══ Document text ══

Reputation: 99
I am looking for a way to simply change the order of chunks of a sequence header name in UNIX.
The sequence name I have now is:
>PIENAPT00000000258_pienapg00000000172
But I need:
>pienapg00000000172_PIENAPT00000000258
I tried to accomplish this with sed, but realised this is not the way to go. But unfortunately did not find a solution yet. Can someone help me?
sed -E 's/PIENAPT.+\_pienapg.+/pienapg.+\_PIENAPT.+//'
Upvotes: 1
Views: 65
Reputation: 133528
Could you please try following with sed
specifically.
sed 's/\([^_]*\)\(_\)\(.*\)/\3\2\1/' Input_file
OR in case you have >
in starting of your Input_file's lines which was NOT clear because of quote tags try following then.
sed 's/\(^>\)\([^_]*\)\(_\)\(.*\)/\1\4\3\2/' Input_file
OR as per @potong sir's comment try:
sed -E 's/>(.*)_(.*)/>\2_\1/' Input_file
Trust me this should be pretty easy with awk
try following if you are ok with it.
awk 'BEGIN{FS=OFS="_"} {print $2,$1}' Input_file
OR in case you have >
in starting of your Input_file's lines which was NOT clear because of quote tags try following then.
awk 'BEGIN{FS=OFS="_"} {print substr($1,1,1)$2,substr($1,2)}' Input_file
Upvotes: 3
Reputation: 88646
Use >
and _
as filed separator with awk:
awk 'BEGIN{FS="[>_]"}{print ">" $3 "_" $2}' file
Output:
>pienapg00000000172_PIENAPT00000000258
Upvotes: 2

═══

[Task instructions]
A – In the forum thread, what sequence header name does the asker need?
B – List every awk command that appears in the forum thread.
C – Shorten the forum thread's paragraph that begins "I tried to accomplish this with sed" to a single sentence that keeps its main points.
Rely only on the forum thread for your answers.

══ Dataset records ══

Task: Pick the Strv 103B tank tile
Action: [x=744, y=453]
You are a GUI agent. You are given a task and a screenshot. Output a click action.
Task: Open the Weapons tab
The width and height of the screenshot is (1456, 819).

═══

[Written responses]
A – >pienapg00000000172_PIENAPT00000000258

B –
- awk 'BEGIN{FS=OFS="_"} {print $2,$1}' Input_file
- awk 'BEGIN{FS=OFS="_"} {print substr($1,1,1)$2,substr($1,2)}' Input_file
- awk 'BEGIN{FS="[>_]"}{print ">" $3 "_" $2}' file

C – The asker tried sed, concluded it was not the right approach, has not yet found a solution, and asks for help.